Making sense of WAFL – Part 3 - Around the Storage Block Blog -
Making sense of WAFL – Part 3

By Karl Dohm, HP Storage Architect

Sorry for the delay, I'm just finally getting back to this making the third installment on this thread.  For the previous posts see threads Making Sense of WAFL and Making Sense of WAFL Part 2.  In this series it we are trying to seek technical truths in the highly varying posts about NetApp performance, capacity utilization, and usability.

I want to thank Patrick for his post as it was very beneficial in helping to figure out how the Avanade tests were run.  Clearly these tests were run with careful attention to detail.

As I said previously, I do like the notion of doing IOMeter based throughput tests to compare arrays.  Relatively speaking it is simple to configure, there is little ambiguity, anyone out there who is listening can repeat the test, and it offers us a fair opportunity to compare various arrays in an apples to apples fashion.  IOMeter can be modified to push nearly any load we like, so if someone has a favorite workload we can focus on whatever flavor of load we like.  Most other approaches are a bit too loose for me, leaving too much room for interpretation and variations. 

Patrick mentions the true test, i.e. that there are many happy NetApp customers who are running Exchange.  There is truth to this of course, but it isn't a good basis of comparison because every major array vendor has happy Exchange customers.  However, its reasonable to say that these installations can't know what they don't know. 

I'm not saying you can't run Exchange successfully with NetApp.  In fact I'm sure you can.  The question looking for an answer is whether the user gets good value in choosing NetApp to run Exchange.  Are they perhaps buying more iron than they need in order to handle their workload?  So if its ok with everyone, lets stick with simple IOMeter to probe this further and keep things from getting too hazy.

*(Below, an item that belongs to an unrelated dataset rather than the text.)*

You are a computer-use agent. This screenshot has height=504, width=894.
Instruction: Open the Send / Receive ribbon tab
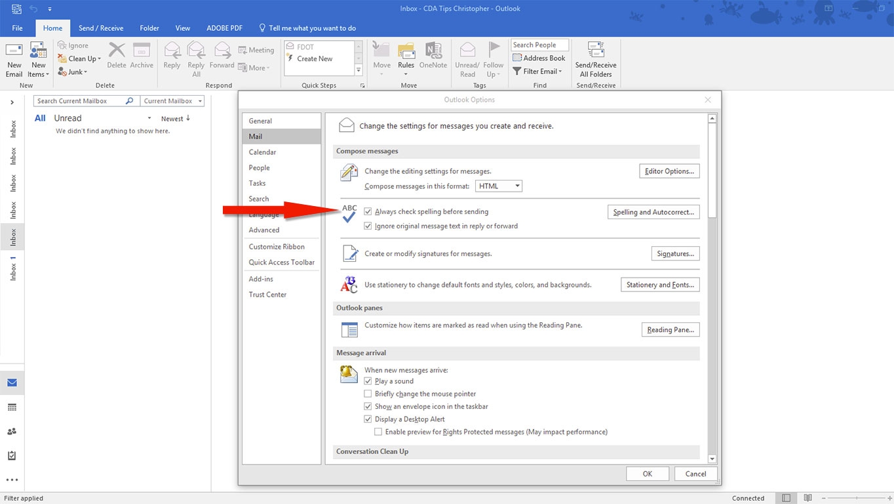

Unfortunately I don't have access to a FAS3070, so I reran the test as described by Patrick on a FAS3050c.  My numbers for 128 threads came in at 25.5 MB/s and 2950 IOPs with an average response time 43msec - on a completely defragmented LUN (best possible state).  This is still a long way off from the Avanade reported results of 48.1 MB/s with an average response time of 29.1 msec on a fragmented LUN.

Rather than comparing this result to our entry level EVA again, I'll just make an assumption that I've done something wrong.   So, please help me further iterate in understanding what it takes to achieve the results as reported in the paper.

One interesting clue is that Patrick mentioned was that MPIO was not used in the test.  I find this to be unexpected as this either means that all the load was run down a single 2Gb FC path to the FAS, or IOMeter was somehow configured to drive load down multiple paths to the same LUN, or some other multipathing product was used.   Given the heavy, random nature of the load, I would have expected the use of multiple paths just in case the host port became a bottleneck.   Perhaps this disconnect triggers figuring out what is different in the environment.

Here is some more config info.  I'm using a Proliant DL380-G5 running Windows Server 2003 with Emulex 4Gb/s dual ported HBA through 4Gb Brocade switches.  The Emulex max queue depth is set wide open to 254.   I am using MPIO RR to give the FAS the benefit of having multiple paths share the load.  Ontap is 7.2.2.


Posted 11-22-2008 5:03 AM by CalvinZ
Filed under: , , ,

Comments

Pat Cimprich wrote re: Making sense of WAFL – Part 3
on 11-24-2008 5:15 PM

Hi Karl,

I've posted some further clarifications regarding our testing and my test configuration. You can find those results on my blog here: blog.avanadeadvisor.com/.../12133.aspx.

Pat

John Martin wrote re: Making sense of WAFL – Part 3
on 12-01-2008 5:27 AM

If you're throwing a workload at the system that is designed to be spindle constrained, you'd also need to provide the following information before someone can help answer any performance related questions.

Number and type of disks

RAID Group configuration

How many aggregates

OnTap tuning options (e.g. volume options, and WAFL Setflags etc)

cluster mode configuration (e.g. Single Systems Image or other)

NetApp Host Utilities revision on the client

Multipath configuration

etc

You might also want to generate a perfstat report and upload it to a publicly available ftp site for an expert to analyse. That will help isolate exactly what needs to be done to improve the performance of your system.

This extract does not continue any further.